ApexGantt 3.15.0 caps a release line that reshapes the task list into a proper data grid: hierarchy-preserving sorting, quick and advanced filtering, grouping, and columns you can resize, reorder, and auto-size. Around that it adds split tasks, UI-state persistence, draw-to-create, scroll-to-task, multi-format export, and full touch and pen support, and it finally ships correct TypeScript declarations for all of it. 3.15.0's own additions are small and additive: click a row to scroll its bar into view, opt-in scroll chevrons, and two rendering fixes. Two defaults changed (autoSizeColumns and enableScrollButtons), both reversible in one line, and nothing was removed. Run npm install apexgantt@latest and the new grid is yours.

Frequently asked questions

What is new in ApexGantt 3.15.0?

The big change across this release line is that the task list became a full data grid: sortable, filterable, and groupable, with resizable, reorderable, auto-sizing columns and six new built-in columns. It also adds split tasks, UI-state persistence, draw-to-create, scroll-to-task, and SVG/PNG/PDF export, and every bar gesture now works with touch and pen. 3.15.0 itself adds clicking a task row to scroll its bar into view, makes the edge scroll chevrons opt-in, and fixes custom accessor columns and empty-row alignment.

Are there breaking changes when upgrading to 3.15.0?

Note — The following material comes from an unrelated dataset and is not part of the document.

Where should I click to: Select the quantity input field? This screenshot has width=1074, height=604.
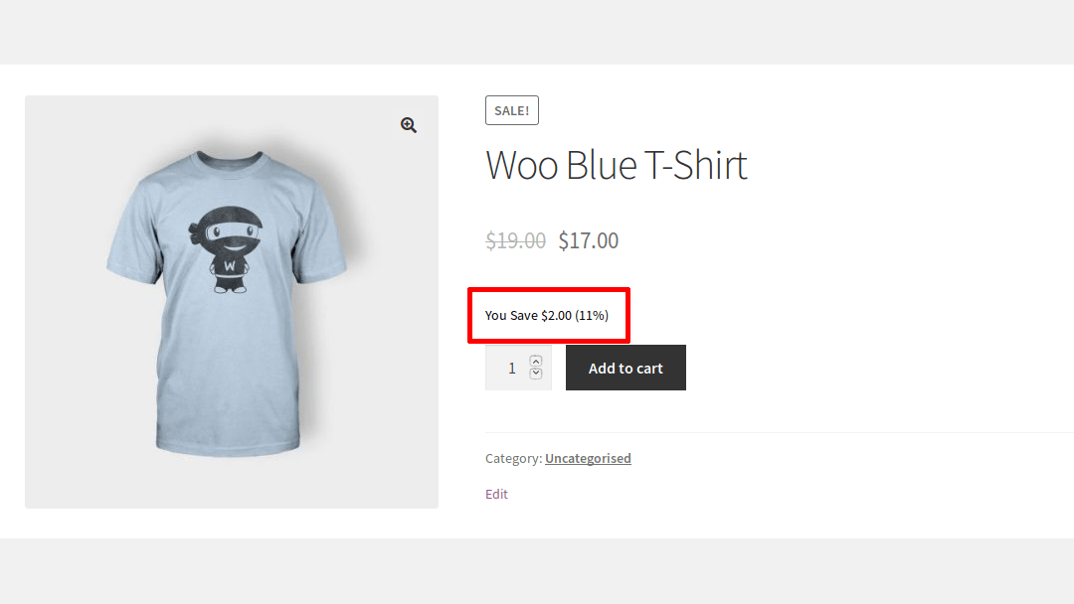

No API was removed or renamed, but two defaults changed. autoSizeColumns now defaults to true, so columns size to their content and the panel grows to fit; set autoSizeColumns: false to keep the old fixed-width layout. enableScrollButtons now defaults to false, so the edge scroll chevrons are opt-in; set enableScrollButtons: true to restore them. Everything else is additive.

How do I upgrade?

Run npm install apexgantt@latest, or bump the pinned version on your CDN link. TypeScript users especially should upgrade: 3.14.1 fixed the bundled type declarations, which had drifted and were missing types for the entire grid feature set, so the whole API is now correctly typed.

Does the ApexGantt task list support sorting and filtering now?

Yes. The task list is a full data grid. Sorting is hierarchy-preserving (siblings reorder within each parent, the tree is never flattened). Filtering has both a quick search box and an advanced All/Any rule builder, and it is view-only, so it never mutates your task data. Grouping buckets tasks under collapsible headers. All three compose and each emits an event.

Can a task be split into multiple segments?

Yes. Pass a segments array of worked spans and the bar draws one piece per segment joined by a thin connector, with progress filling left to right. The task's start and end become the envelope of the segments and are derived automatically, so summary rollups, dependencies, and the Duration column keep working. You can also split at runtime with gantt.splitTask().